**Directions for this task**
Using the material below, print the line that contains "Log in (208, 181)", the line that contains "[Search] (313, 72)", and every line in between, exactly and nothing else.

**Data for this task**
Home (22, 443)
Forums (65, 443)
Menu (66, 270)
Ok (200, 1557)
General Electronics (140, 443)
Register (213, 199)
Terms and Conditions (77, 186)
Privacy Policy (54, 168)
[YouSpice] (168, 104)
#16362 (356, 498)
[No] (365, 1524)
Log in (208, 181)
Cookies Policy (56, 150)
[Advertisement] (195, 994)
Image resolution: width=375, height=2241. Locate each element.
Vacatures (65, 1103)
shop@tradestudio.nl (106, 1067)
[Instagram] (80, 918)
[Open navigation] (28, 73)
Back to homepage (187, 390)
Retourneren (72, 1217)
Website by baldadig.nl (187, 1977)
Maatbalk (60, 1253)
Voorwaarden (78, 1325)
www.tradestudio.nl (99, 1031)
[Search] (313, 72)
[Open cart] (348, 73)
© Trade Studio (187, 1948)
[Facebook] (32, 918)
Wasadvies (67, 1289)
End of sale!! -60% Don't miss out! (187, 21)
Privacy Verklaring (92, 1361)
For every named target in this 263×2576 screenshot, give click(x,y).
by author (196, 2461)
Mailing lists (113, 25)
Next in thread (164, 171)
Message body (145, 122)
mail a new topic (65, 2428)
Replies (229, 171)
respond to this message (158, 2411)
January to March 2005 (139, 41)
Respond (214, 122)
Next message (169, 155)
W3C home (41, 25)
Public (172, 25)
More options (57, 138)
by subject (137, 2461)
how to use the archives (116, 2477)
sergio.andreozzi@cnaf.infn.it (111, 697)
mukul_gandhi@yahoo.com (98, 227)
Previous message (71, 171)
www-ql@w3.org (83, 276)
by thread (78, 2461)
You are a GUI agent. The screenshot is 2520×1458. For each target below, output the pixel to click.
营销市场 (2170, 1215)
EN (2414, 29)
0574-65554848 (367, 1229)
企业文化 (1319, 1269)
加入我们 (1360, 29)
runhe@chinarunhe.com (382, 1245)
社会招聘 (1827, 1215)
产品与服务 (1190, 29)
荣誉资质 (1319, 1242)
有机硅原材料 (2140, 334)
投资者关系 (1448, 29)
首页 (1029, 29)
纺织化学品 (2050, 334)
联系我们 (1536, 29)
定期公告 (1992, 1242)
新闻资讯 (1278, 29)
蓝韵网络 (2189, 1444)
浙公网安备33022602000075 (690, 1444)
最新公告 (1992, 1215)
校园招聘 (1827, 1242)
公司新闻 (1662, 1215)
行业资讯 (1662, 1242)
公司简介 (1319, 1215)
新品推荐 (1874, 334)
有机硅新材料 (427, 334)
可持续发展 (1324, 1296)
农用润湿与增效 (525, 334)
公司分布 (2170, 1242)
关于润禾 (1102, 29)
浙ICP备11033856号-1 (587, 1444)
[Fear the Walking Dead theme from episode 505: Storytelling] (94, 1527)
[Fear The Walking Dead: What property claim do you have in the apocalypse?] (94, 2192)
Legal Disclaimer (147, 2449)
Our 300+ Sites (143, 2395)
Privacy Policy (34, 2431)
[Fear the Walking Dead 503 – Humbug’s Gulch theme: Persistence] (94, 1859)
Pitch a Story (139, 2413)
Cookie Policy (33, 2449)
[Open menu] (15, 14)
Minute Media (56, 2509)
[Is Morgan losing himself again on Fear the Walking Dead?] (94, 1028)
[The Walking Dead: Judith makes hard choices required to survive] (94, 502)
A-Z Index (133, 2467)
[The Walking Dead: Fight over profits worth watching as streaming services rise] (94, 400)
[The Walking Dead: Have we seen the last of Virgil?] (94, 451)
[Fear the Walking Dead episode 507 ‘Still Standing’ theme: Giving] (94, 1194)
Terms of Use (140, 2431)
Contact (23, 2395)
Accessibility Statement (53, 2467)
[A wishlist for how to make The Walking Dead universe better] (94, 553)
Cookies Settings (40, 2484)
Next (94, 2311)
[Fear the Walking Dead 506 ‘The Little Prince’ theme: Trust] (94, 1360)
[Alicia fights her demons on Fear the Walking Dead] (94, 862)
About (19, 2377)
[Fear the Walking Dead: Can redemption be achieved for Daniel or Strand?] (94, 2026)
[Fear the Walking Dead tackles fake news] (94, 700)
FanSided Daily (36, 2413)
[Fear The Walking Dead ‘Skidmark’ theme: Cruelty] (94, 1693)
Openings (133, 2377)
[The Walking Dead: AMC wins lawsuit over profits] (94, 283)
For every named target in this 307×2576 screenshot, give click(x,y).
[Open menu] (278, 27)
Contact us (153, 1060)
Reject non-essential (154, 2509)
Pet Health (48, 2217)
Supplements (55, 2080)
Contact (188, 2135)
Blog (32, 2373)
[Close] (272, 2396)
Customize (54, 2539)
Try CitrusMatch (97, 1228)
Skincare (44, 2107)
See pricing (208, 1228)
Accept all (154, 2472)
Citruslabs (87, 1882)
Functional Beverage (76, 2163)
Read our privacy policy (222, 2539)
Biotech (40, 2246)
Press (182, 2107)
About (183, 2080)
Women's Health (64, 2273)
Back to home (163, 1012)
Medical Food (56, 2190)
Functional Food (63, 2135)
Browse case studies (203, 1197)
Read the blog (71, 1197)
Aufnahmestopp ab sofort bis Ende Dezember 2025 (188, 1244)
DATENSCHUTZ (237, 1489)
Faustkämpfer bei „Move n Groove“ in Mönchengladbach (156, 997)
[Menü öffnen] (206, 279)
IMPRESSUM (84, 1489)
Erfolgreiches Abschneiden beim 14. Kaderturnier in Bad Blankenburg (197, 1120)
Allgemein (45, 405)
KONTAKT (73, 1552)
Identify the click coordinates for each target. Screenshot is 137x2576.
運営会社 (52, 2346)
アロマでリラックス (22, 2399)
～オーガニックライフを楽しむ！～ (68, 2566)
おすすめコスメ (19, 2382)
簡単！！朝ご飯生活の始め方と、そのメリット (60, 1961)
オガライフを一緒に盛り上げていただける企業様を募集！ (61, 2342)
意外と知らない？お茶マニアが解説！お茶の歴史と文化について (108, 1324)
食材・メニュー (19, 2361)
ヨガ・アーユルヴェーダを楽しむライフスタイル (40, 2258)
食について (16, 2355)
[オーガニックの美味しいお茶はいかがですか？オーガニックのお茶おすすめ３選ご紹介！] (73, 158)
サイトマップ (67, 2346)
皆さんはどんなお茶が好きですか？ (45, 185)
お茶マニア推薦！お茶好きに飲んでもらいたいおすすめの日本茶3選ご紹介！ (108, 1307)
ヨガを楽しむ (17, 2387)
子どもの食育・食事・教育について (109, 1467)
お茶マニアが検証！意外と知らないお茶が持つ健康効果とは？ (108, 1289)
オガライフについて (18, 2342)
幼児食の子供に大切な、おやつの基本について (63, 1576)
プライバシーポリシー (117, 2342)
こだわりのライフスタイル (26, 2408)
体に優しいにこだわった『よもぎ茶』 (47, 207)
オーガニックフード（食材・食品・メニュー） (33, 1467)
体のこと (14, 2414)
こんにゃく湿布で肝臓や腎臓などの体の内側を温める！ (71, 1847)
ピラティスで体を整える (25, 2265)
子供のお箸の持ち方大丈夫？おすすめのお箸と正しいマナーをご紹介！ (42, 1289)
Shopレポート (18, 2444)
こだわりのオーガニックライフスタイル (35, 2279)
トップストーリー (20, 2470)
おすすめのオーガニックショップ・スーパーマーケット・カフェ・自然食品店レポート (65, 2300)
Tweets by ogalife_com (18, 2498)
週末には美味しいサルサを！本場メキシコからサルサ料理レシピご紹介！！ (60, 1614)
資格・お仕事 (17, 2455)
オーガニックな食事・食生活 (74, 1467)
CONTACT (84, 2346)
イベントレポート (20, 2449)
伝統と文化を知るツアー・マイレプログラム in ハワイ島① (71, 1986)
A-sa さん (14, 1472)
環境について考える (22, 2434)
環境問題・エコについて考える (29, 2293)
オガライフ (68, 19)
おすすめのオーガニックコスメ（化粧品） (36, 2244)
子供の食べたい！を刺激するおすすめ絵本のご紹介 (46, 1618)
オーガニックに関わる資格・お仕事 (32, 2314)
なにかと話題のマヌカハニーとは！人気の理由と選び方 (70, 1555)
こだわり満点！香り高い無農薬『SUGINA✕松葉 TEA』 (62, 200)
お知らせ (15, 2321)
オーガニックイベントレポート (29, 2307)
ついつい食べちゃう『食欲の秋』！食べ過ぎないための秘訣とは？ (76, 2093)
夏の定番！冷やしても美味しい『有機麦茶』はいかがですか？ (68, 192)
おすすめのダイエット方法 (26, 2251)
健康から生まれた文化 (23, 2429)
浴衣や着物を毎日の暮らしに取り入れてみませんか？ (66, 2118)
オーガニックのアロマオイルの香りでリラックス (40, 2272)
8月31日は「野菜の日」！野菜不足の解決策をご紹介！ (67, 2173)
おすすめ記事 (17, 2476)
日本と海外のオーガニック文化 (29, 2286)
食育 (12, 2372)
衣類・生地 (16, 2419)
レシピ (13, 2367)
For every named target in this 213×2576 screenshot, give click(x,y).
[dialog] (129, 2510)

**Solved problem**
Log in (208, 181)
Cookies Policy (56, 150)
[Advertisement] (195, 994)
Image resolution: width=375, height=2241. Locate each element.
Vacatures (65, 1103)
shop@tradestudio.nl (106, 1067)
[Instagram] (80, 918)
[Open navigation] (28, 73)
Back to homepage (187, 390)
Retourneren (72, 1217)
Website by baldadig.nl (187, 1977)
Maatbalk (60, 1253)
Voorwaarden (78, 1325)
www.tradestudio.nl (99, 1031)
[Search] (313, 72)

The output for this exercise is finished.